What is expected: Whatever the records hold, copy it exactly and completely.

== Segment start ==

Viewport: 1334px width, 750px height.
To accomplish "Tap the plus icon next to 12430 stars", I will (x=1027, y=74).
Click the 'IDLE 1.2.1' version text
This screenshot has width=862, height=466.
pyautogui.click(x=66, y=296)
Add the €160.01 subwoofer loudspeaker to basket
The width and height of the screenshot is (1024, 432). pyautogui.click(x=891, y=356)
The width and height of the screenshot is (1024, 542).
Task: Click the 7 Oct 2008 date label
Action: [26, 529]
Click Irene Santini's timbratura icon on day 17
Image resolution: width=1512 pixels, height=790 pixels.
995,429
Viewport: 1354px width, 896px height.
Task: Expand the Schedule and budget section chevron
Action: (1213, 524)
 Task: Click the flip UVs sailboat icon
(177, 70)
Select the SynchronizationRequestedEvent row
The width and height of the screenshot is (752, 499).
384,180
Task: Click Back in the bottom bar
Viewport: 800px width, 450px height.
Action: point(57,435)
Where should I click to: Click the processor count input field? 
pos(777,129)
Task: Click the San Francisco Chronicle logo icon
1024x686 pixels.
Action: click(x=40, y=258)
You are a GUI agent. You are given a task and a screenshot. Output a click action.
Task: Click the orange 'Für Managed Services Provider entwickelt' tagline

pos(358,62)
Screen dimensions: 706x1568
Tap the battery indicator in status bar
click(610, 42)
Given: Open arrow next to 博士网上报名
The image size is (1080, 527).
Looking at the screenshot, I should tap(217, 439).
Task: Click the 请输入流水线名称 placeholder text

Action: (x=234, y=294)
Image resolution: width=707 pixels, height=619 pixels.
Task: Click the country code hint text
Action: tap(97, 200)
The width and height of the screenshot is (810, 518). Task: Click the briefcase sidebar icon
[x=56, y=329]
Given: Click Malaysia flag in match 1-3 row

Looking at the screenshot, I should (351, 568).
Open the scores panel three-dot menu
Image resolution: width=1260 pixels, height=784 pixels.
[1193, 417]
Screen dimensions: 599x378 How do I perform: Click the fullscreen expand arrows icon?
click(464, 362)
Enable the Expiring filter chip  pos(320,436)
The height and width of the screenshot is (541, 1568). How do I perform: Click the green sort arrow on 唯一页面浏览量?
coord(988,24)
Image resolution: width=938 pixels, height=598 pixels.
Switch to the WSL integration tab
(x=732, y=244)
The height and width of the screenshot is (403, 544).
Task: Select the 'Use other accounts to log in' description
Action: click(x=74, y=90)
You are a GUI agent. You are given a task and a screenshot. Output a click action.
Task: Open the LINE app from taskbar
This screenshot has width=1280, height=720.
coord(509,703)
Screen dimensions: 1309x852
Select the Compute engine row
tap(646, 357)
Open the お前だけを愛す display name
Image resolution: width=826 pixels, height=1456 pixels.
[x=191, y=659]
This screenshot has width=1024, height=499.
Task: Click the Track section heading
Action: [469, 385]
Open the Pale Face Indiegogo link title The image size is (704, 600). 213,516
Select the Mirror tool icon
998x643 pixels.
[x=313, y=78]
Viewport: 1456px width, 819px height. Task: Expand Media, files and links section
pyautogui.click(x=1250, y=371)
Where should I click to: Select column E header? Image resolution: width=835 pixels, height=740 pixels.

== Segment end ==

Written solution:
Viewport: 1334px width, 750px height.
To accomplish "Tap the plus icon next to 12430 stars", I will (x=1027, y=74).
Click the 'IDLE 1.2.1' version text
This screenshot has width=862, height=466.
pyautogui.click(x=66, y=296)
Add the €160.01 subwoofer loudspeaker to basket
The width and height of the screenshot is (1024, 432). pyautogui.click(x=891, y=356)
The width and height of the screenshot is (1024, 542).
Task: Click the 7 Oct 2008 date label
Action: [26, 529]
Click Irene Santini's timbratura icon on day 17
Image resolution: width=1512 pixels, height=790 pixels.
995,429
Viewport: 1354px width, 896px height.
Task: Expand the Schedule and budget section chevron
Action: (1213, 524)
 Task: Click the flip UVs sailboat icon
(177, 70)
Select the SynchronizationRequestedEvent row
The width and height of the screenshot is (752, 499).
384,180
Task: Click Back in the bottom bar
Viewport: 800px width, 450px height.
Action: point(57,435)
Where should I click to: Click the processor count input field? 
pos(777,129)
Task: Click the San Francisco Chronicle logo icon
1024x686 pixels.
Action: click(x=40, y=258)
You are a GUI agent. You are given a task and a screenshot. Output a click action.
Task: Click the orange 'Für Managed Services Provider entwickelt' tagline

pos(358,62)
Screen dimensions: 706x1568
Tap the battery indicator in status bar
click(610, 42)
Given: Open arrow next to 博士网上报名
The image size is (1080, 527).
Looking at the screenshot, I should tap(217, 439).
Task: Click the 请输入流水线名称 placeholder text

Action: (x=234, y=294)
Image resolution: width=707 pixels, height=619 pixels.
Task: Click the country code hint text
Action: tap(97, 200)
The width and height of the screenshot is (810, 518). Task: Click the briefcase sidebar icon
[x=56, y=329]
Given: Click Malaysia flag in match 1-3 row

Looking at the screenshot, I should (351, 568).
Open the scores panel three-dot menu
Image resolution: width=1260 pixels, height=784 pixels.
[1193, 417]
Screen dimensions: 599x378 How do I perform: Click the fullscreen expand arrows icon?
click(464, 362)
Enable the Expiring filter chip  pos(320,436)
The height and width of the screenshot is (541, 1568). How do I perform: Click the green sort arrow on 唯一页面浏览量?
coord(988,24)
Image resolution: width=938 pixels, height=598 pixels.
Switch to the WSL integration tab
(x=732, y=244)
The height and width of the screenshot is (403, 544).
Task: Select the 'Use other accounts to log in' description
Action: click(x=74, y=90)
You are a GUI agent. You are given a task and a screenshot. Output a click action.
Task: Open the LINE app from taskbar
This screenshot has width=1280, height=720.
coord(509,703)
Screen dimensions: 1309x852
Select the Compute engine row
tap(646, 357)
Open the お前だけを愛す display name
Image resolution: width=826 pixels, height=1456 pixels.
[x=191, y=659]
This screenshot has width=1024, height=499.
Task: Click the Track section heading
Action: [469, 385]
Open the Pale Face Indiegogo link title The image size is (704, 600). 213,516
Select the Mirror tool icon
998x643 pixels.
[x=313, y=78]
Viewport: 1456px width, 819px height. Task: Expand Media, files and links section
pyautogui.click(x=1250, y=371)
Where should I click to: Select column E header? Image resolution: width=835 pixels, height=740 pixels.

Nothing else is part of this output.